== AIM OF THE EXERCISE ==
Lines before the one containing "Image resolution: width=688" are left out; output the rest of the data exactly, through the final line.

═════ GIVEN DATA

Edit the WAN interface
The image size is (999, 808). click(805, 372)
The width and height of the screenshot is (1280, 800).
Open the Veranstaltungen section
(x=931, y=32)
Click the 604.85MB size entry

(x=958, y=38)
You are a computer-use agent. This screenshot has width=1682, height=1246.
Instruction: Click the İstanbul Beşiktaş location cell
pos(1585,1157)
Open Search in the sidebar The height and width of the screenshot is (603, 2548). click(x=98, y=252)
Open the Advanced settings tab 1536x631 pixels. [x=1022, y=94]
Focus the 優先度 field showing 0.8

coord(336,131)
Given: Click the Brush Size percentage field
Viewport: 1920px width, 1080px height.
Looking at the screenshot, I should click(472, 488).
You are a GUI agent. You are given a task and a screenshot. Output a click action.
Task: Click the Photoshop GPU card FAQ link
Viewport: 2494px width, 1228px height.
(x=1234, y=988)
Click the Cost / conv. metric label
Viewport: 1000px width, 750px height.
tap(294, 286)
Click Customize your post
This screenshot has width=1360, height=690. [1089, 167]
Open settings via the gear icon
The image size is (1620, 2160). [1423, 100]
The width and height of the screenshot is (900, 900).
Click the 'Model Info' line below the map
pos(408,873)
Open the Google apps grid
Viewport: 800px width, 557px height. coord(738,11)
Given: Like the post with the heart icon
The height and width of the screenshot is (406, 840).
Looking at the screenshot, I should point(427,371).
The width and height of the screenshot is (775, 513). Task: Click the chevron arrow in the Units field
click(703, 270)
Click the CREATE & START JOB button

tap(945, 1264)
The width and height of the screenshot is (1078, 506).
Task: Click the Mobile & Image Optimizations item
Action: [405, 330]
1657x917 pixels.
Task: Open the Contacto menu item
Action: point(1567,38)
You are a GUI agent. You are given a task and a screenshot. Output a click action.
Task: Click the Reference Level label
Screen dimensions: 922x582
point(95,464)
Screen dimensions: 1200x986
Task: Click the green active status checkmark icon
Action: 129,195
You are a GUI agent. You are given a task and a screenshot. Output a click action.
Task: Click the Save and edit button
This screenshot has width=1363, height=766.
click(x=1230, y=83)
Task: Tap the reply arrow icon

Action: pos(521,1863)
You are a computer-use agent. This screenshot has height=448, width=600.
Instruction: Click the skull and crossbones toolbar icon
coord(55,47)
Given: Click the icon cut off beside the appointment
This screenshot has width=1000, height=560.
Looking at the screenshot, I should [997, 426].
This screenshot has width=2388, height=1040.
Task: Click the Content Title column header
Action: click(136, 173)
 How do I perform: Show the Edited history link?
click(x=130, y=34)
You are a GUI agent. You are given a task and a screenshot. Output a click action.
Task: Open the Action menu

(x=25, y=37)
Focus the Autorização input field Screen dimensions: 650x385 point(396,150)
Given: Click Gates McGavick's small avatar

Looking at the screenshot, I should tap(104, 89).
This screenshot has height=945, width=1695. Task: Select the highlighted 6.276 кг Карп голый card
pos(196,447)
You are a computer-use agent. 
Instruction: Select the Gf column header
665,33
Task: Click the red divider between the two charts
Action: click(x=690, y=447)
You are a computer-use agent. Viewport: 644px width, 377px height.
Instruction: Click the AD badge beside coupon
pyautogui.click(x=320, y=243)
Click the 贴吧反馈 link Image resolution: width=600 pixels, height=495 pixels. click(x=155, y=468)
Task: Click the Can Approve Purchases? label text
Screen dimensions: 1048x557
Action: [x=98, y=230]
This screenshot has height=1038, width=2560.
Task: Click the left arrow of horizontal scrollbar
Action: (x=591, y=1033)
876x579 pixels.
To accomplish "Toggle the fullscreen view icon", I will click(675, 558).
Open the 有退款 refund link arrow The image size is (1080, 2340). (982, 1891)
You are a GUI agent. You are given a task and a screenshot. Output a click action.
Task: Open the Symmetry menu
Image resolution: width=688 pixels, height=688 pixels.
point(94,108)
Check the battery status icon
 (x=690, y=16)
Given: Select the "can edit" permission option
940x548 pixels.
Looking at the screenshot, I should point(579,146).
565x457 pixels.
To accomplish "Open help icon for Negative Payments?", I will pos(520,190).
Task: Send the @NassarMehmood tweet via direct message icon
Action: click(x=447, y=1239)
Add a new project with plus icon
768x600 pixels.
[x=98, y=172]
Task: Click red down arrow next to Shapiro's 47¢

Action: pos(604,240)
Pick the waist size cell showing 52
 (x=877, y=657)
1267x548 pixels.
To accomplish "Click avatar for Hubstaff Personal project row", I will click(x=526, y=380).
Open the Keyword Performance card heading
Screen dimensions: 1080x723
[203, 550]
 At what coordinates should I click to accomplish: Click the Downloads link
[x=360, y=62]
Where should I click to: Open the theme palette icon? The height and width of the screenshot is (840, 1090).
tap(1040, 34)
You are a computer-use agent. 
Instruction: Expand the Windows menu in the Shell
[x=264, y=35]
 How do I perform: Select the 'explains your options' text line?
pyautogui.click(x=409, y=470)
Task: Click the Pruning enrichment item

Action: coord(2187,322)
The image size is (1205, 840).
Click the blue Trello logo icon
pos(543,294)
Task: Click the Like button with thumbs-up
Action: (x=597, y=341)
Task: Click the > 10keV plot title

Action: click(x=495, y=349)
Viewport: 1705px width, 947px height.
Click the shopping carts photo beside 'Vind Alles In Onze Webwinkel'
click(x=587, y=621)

══════════

== YOUR RESPONSE ==
Image resolution: width=688 pixels, height=688 pixels.
point(94,108)
Check the battery status icon
 (x=690, y=16)
Given: Select the "can edit" permission option
940x548 pixels.
Looking at the screenshot, I should point(579,146).
565x457 pixels.
To accomplish "Open help icon for Negative Payments?", I will pos(520,190).
Task: Send the @NassarMehmood tweet via direct message icon
Action: click(x=447, y=1239)
Add a new project with plus icon
768x600 pixels.
[x=98, y=172]
Task: Click red down arrow next to Shapiro's 47¢

Action: pos(604,240)
Pick the waist size cell showing 52
 (x=877, y=657)
1267x548 pixels.
To accomplish "Click avatar for Hubstaff Personal project row", I will click(x=526, y=380).
Open the Keyword Performance card heading
Screen dimensions: 1080x723
[203, 550]
 At what coordinates should I click to accomplish: Click the Downloads link
[x=360, y=62]
Where should I click to: Open the theme palette icon? The height and width of the screenshot is (840, 1090).
tap(1040, 34)
You are a computer-use agent. 
Instruction: Expand the Windows menu in the Shell
[x=264, y=35]
 How do I perform: Select the 'explains your options' text line?
pyautogui.click(x=409, y=470)
Task: Click the Pruning enrichment item

Action: coord(2187,322)
The image size is (1205, 840).
Click the blue Trello logo icon
pos(543,294)
Task: Click the Like button with thumbs-up
Action: (x=597, y=341)
Task: Click the > 10keV plot title

Action: click(x=495, y=349)
Viewport: 1705px width, 947px height.
Click the shopping carts photo beside 'Vind Alles In Onze Webwinkel'
click(x=587, y=621)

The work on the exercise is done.